TO DO - Only the lines from the one holding "Instruction: Click line" to the end of the data should be echoed, exactly as they appear, minus the pictures.

[Opening ENTRIES SHOWN section]

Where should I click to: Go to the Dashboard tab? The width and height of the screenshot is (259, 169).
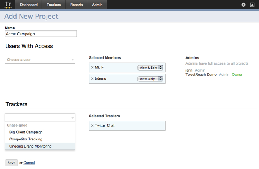(x=29, y=5)
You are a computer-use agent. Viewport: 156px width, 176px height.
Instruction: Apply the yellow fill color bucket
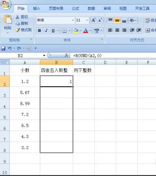pos(76,31)
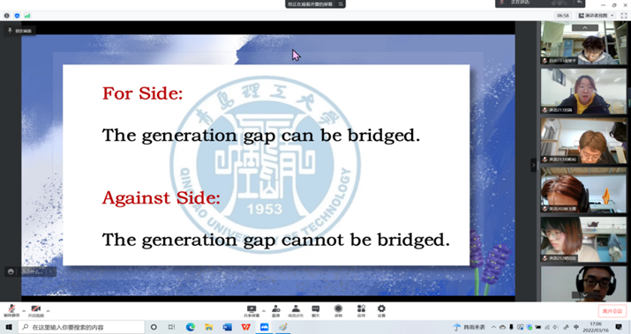The width and height of the screenshot is (631, 334).
Task: Open the chat panel icon
Action: click(x=316, y=311)
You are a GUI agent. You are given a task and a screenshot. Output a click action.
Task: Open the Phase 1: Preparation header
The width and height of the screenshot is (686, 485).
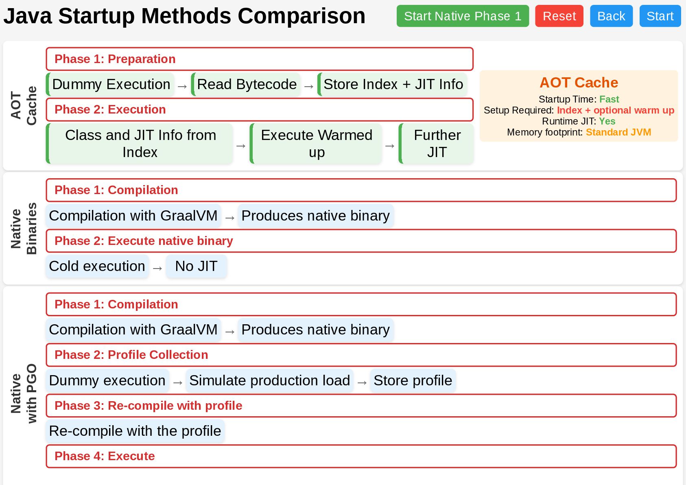(259, 59)
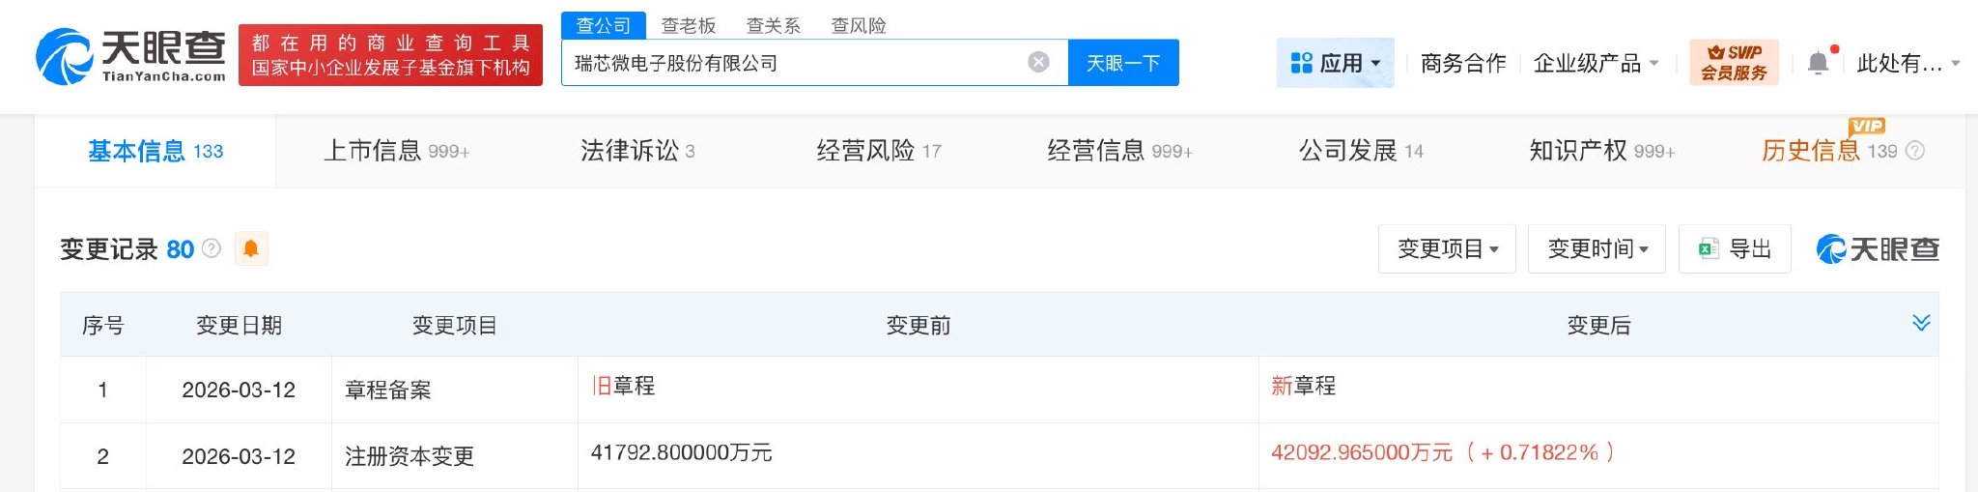Expand the 企业级产品 dropdown
This screenshot has width=1978, height=492.
(x=1596, y=64)
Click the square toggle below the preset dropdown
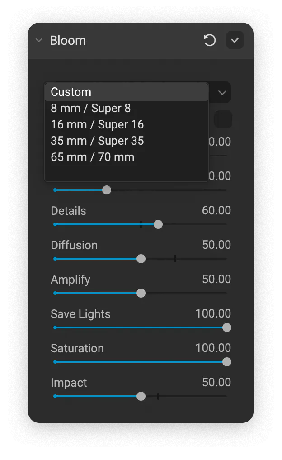The image size is (282, 460). pos(223,119)
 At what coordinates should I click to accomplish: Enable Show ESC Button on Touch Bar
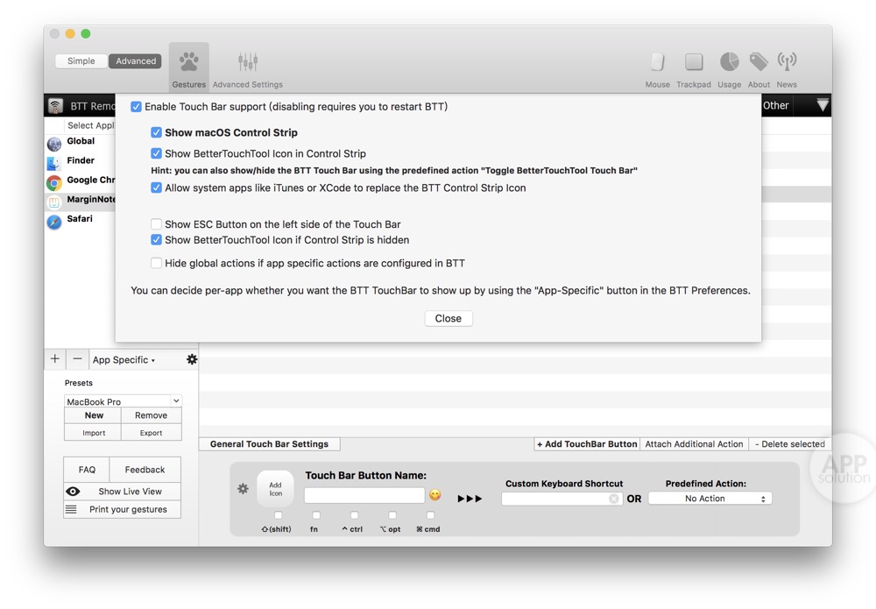[x=156, y=224]
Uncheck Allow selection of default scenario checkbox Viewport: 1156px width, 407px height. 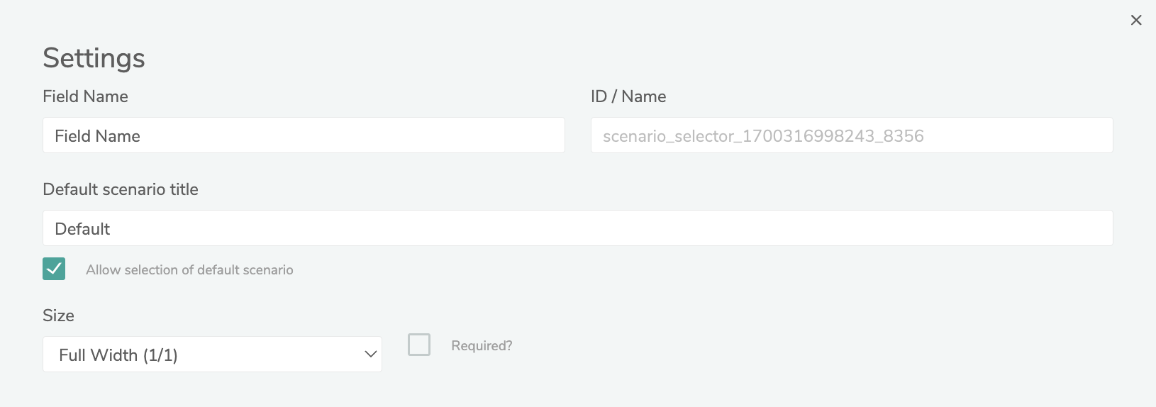click(54, 269)
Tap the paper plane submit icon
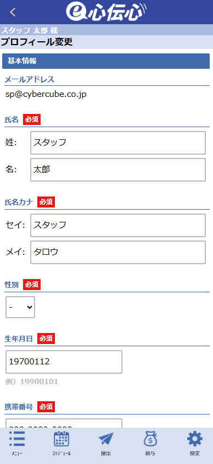This screenshot has height=464, width=213. pos(106,439)
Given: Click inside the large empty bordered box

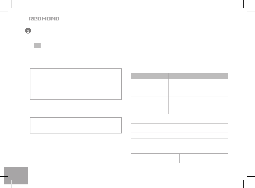Looking at the screenshot, I should click(76, 84).
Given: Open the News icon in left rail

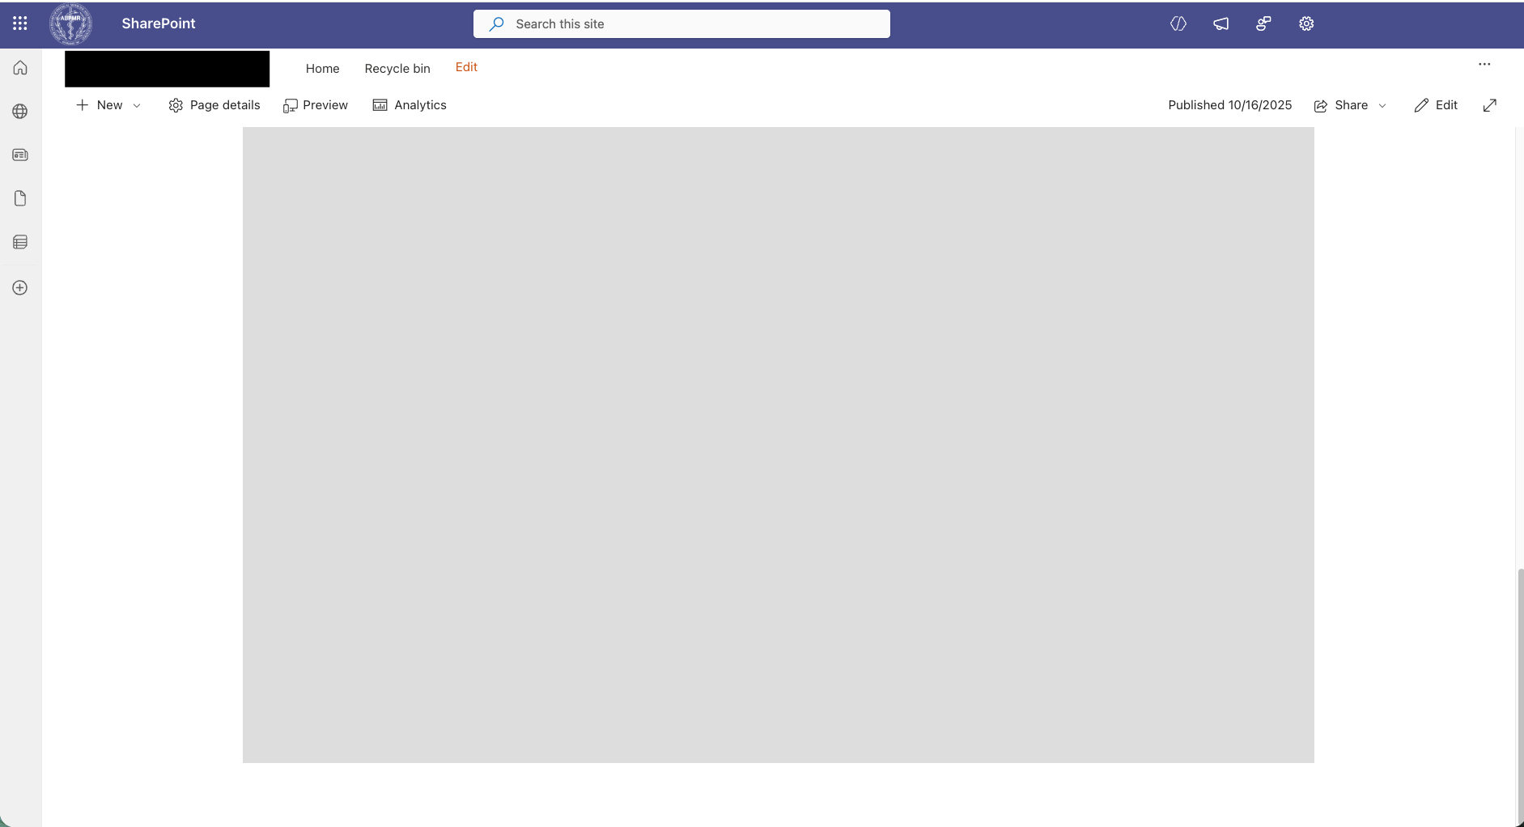Looking at the screenshot, I should (x=20, y=155).
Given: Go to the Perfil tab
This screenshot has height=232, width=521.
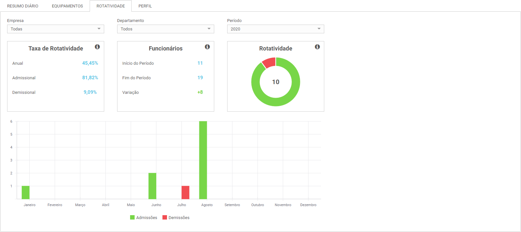Looking at the screenshot, I should [x=145, y=6].
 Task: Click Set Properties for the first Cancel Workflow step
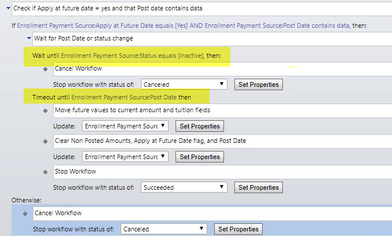click(x=259, y=84)
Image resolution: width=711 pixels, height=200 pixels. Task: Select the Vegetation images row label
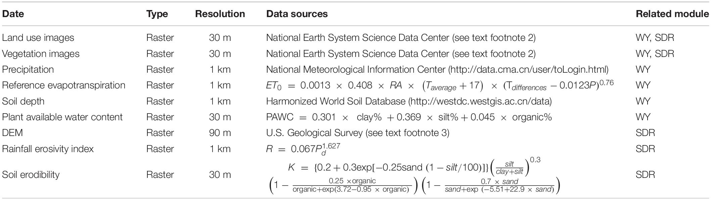coord(41,54)
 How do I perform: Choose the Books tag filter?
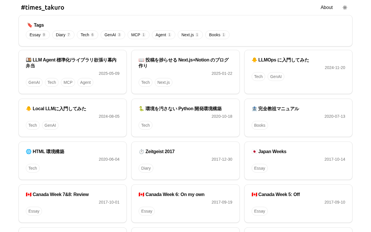click(x=217, y=35)
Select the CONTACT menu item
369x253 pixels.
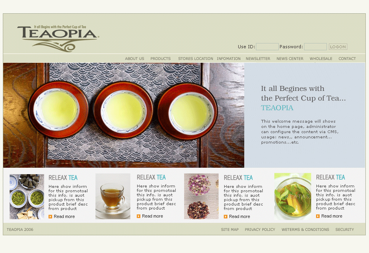point(347,59)
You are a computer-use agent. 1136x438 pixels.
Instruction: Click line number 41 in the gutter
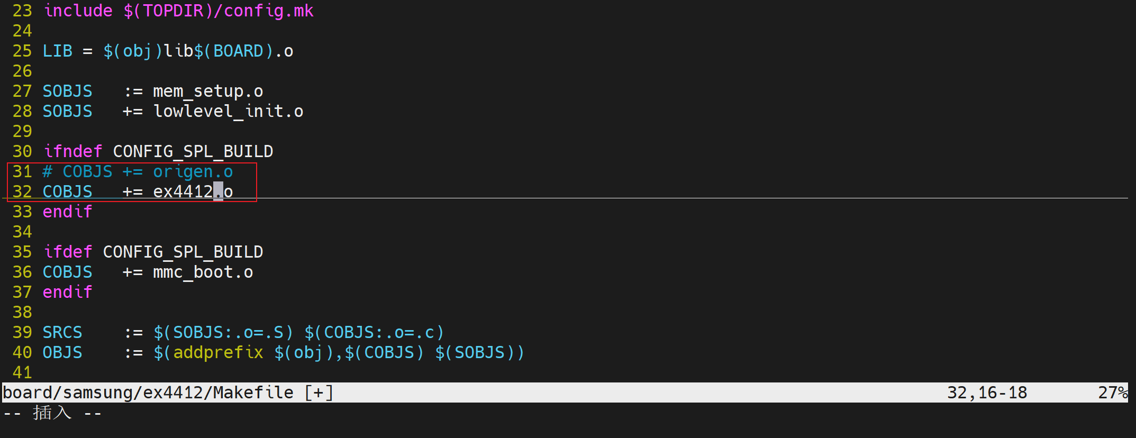coord(22,372)
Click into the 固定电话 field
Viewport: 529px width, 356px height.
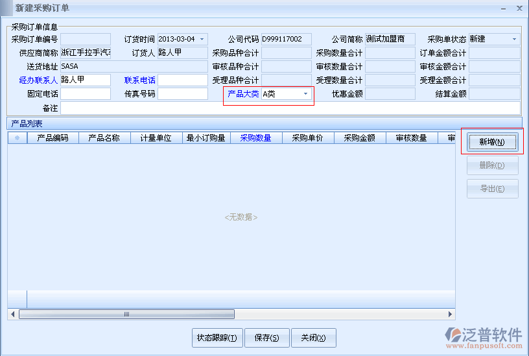pos(85,94)
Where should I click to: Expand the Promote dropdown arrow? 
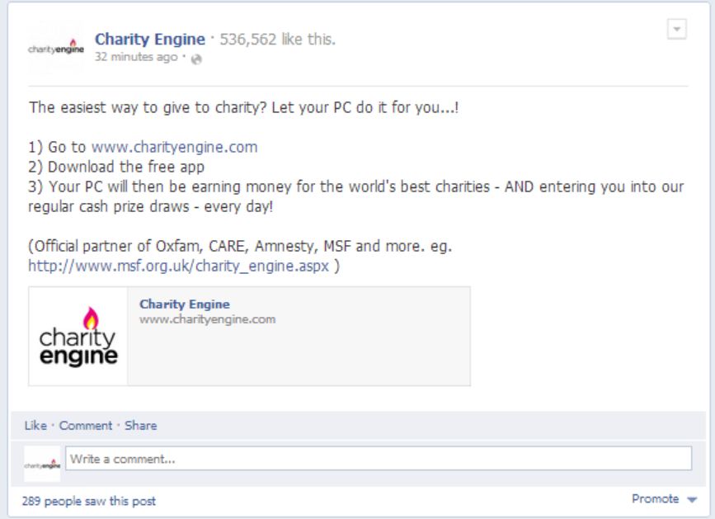click(x=692, y=500)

[Closing ENTRIES SHOWN section]

COMPLETED EXERCISE -
Instruction: Click line number 41 in the gutter
coord(22,372)
Click into the 固定电话 field
Viewport: 529px width, 356px height.
pos(85,94)
Where should I click to: Expand the Promote dropdown arrow? 
click(x=692, y=500)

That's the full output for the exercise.